*Data for this task*.
▽
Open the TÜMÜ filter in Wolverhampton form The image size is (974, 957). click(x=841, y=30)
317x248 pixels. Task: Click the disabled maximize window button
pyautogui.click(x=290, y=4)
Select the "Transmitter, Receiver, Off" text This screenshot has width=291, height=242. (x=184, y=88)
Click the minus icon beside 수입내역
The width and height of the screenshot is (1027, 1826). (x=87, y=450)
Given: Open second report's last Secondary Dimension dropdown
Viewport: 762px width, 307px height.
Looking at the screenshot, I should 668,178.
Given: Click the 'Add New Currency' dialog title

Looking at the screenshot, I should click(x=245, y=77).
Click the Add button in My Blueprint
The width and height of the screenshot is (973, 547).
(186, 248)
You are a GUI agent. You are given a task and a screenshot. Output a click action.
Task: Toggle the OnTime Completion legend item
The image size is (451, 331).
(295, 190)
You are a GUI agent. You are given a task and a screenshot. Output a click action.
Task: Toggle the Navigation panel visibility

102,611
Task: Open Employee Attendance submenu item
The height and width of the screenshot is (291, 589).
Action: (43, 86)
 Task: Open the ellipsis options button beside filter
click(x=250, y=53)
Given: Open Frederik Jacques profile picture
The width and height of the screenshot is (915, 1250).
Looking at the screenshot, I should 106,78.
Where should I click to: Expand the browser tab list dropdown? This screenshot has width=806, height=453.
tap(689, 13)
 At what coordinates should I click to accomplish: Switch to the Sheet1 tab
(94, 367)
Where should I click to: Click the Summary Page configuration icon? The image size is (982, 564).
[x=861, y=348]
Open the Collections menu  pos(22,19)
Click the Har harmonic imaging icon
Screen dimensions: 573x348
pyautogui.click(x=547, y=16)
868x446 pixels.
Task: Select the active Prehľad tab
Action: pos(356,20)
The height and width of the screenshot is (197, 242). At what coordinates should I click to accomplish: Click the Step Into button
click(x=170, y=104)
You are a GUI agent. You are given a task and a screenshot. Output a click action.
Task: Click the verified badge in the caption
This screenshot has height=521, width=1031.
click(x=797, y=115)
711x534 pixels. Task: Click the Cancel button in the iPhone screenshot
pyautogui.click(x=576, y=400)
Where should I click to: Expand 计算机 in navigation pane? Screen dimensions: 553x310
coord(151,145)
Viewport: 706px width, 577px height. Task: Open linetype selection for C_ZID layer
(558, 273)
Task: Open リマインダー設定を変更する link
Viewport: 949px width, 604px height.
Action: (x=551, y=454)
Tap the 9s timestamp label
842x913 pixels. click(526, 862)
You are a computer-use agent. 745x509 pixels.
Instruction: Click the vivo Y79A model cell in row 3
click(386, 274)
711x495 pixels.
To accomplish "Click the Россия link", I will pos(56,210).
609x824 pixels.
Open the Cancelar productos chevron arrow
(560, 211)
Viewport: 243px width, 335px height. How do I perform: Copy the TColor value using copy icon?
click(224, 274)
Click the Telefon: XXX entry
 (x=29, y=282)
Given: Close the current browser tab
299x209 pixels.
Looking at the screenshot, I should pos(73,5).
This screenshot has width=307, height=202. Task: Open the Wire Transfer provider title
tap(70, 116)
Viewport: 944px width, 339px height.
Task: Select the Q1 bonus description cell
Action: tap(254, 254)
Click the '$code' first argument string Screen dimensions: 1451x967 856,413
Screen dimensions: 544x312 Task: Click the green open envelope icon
△
*What you are asked to do*. Output, please, only the lines running from the start of the entries through the line that contains "Given: Open second", including both of those lines.

*Finished task*.
Open the TÜMÜ filter in Wolverhampton form The image size is (974, 957). click(x=841, y=30)
317x248 pixels. Task: Click the disabled maximize window button
pyautogui.click(x=290, y=4)
Select the "Transmitter, Receiver, Off" text This screenshot has width=291, height=242. (x=184, y=88)
Click the minus icon beside 수입내역
The width and height of the screenshot is (1027, 1826). (x=87, y=450)
Given: Open second report's last Secondary Dimension dropdown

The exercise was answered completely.